__TASK DESCRIPTION__:
Copy all lines holding the word "computer" from the entries.

__MATERIAL SHOWN__:
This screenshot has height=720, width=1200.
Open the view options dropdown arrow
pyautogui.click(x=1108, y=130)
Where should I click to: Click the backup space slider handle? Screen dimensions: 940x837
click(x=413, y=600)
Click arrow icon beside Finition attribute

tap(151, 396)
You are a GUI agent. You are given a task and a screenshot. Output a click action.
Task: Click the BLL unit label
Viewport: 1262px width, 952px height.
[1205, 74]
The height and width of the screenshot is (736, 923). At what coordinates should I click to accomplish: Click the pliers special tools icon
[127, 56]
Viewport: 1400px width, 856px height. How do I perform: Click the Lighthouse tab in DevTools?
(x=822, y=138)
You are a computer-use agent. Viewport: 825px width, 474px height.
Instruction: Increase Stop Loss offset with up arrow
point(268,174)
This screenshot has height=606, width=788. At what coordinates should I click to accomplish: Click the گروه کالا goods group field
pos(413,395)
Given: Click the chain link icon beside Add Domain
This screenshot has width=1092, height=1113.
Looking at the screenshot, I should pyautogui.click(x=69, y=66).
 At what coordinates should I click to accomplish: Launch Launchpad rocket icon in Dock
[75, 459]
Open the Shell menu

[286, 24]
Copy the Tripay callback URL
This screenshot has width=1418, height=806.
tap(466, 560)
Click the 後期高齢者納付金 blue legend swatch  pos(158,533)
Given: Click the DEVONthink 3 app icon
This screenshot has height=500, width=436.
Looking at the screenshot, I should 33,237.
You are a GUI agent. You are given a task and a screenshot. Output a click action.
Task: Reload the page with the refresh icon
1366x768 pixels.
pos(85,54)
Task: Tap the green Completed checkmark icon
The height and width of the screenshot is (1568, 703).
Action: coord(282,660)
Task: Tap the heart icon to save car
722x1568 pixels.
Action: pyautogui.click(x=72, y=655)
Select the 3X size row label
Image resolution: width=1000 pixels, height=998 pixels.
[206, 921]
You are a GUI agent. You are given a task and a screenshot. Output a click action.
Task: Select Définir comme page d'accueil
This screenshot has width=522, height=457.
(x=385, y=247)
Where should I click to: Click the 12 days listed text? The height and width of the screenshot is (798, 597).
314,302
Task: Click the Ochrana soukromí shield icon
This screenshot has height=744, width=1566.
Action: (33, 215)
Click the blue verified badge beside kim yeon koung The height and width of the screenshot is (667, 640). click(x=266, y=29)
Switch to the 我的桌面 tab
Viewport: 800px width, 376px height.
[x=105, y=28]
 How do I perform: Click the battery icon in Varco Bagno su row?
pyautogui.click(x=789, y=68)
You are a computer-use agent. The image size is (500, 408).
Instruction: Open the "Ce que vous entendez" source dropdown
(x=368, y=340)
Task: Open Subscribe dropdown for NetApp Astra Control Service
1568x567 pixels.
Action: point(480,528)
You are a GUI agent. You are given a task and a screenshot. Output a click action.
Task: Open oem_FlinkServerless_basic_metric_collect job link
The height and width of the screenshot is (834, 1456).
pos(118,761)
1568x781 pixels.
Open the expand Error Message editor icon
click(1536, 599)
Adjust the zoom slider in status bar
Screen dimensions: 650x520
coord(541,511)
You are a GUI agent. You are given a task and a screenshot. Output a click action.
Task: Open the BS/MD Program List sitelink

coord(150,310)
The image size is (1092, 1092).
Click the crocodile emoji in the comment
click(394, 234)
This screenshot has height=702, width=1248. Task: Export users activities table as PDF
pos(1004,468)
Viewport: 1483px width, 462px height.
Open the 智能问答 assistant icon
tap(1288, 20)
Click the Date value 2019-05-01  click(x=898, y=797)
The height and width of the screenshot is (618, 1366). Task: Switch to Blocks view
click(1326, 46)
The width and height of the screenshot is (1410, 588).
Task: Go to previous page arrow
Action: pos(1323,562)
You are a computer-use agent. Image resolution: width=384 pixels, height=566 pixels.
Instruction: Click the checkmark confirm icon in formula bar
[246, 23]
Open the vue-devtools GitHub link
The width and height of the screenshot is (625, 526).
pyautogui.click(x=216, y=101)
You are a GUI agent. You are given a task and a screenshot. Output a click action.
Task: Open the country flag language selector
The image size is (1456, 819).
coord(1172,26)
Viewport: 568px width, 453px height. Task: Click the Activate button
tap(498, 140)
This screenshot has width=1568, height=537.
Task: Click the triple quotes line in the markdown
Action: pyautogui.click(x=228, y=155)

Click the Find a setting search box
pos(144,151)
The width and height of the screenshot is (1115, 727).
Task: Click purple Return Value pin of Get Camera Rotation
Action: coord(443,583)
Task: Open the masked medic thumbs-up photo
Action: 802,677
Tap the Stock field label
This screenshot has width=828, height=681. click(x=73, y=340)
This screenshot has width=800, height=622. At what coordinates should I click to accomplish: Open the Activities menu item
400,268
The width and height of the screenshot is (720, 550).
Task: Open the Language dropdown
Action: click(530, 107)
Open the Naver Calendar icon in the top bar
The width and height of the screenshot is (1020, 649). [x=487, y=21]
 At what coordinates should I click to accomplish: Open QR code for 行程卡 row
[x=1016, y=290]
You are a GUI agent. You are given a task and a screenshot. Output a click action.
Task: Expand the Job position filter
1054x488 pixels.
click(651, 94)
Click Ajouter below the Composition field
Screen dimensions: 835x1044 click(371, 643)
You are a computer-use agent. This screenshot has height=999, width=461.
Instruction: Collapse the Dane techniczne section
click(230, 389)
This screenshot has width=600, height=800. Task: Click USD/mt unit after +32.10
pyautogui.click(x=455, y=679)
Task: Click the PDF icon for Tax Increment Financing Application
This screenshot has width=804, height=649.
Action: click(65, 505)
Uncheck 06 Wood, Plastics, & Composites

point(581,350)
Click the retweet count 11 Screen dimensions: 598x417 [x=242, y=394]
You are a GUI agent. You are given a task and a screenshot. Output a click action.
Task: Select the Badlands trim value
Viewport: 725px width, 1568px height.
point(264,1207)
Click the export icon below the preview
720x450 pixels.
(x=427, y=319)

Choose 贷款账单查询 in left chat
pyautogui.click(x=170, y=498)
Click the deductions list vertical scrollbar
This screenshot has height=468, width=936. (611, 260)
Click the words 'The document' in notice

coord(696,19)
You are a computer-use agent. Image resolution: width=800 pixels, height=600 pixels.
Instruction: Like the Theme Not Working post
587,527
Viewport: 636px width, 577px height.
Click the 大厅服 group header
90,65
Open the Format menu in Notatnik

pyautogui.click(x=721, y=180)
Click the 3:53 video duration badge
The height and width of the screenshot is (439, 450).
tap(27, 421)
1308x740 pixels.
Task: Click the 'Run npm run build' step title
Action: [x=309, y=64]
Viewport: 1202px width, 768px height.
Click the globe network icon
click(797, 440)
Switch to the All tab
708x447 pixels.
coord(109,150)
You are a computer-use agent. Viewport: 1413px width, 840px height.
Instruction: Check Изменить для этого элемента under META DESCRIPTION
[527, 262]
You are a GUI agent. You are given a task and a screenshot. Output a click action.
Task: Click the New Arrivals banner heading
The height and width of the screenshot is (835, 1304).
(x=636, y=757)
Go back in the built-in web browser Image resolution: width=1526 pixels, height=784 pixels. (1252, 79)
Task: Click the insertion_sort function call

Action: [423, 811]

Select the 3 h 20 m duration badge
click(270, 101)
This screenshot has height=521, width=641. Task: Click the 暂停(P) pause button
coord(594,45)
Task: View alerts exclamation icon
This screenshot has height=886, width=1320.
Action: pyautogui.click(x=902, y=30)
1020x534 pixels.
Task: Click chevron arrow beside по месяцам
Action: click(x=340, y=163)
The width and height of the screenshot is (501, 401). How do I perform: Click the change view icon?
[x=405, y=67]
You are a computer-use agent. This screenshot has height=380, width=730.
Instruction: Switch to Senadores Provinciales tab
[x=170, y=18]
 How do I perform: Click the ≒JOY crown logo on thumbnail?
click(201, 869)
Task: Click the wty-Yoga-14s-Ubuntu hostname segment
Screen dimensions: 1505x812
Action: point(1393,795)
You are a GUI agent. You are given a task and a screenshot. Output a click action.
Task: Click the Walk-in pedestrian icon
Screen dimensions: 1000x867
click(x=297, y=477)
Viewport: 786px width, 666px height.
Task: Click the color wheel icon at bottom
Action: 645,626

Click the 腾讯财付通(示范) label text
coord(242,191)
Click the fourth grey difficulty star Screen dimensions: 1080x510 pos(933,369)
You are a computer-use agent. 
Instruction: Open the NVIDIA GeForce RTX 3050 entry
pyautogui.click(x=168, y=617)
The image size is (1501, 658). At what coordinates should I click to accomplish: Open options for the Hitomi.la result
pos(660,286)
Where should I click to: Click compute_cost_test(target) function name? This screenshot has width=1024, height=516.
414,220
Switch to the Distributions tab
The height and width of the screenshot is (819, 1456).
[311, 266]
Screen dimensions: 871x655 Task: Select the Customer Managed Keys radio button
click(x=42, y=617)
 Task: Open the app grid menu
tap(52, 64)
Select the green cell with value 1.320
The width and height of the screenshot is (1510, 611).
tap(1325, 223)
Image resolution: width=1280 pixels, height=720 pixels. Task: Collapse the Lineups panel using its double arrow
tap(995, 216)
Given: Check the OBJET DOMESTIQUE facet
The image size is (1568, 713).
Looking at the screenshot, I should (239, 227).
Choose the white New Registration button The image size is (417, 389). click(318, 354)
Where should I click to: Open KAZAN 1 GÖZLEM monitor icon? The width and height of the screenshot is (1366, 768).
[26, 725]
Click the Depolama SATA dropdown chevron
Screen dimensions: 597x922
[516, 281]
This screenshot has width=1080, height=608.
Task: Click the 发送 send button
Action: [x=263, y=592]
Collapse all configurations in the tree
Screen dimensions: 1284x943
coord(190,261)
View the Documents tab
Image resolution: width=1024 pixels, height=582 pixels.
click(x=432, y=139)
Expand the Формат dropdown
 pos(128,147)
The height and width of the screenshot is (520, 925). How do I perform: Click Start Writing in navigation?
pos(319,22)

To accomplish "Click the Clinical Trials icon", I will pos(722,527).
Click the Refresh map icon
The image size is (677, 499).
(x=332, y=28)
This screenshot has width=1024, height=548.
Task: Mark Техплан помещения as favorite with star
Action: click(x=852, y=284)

__TASK ANSWER__:
You are a computer-use agent. Viewport: 825px width, 474px height.
You are a computer-use agent. The image size is (500, 408).
You are a computer-use agent. Image resolution: width=384 pixels, height=566 pixels.
You are a computer-use agent. This screenshot has height=999, width=461.
You are a computer-use agent. Image resolution: width=800 pixels, height=600 pixels.
You are a computer-use agent. Viewport: 1413px width, 840px height.
You are a computer-use agent. This screenshot has height=380, width=730.
You are a computer-use agent. 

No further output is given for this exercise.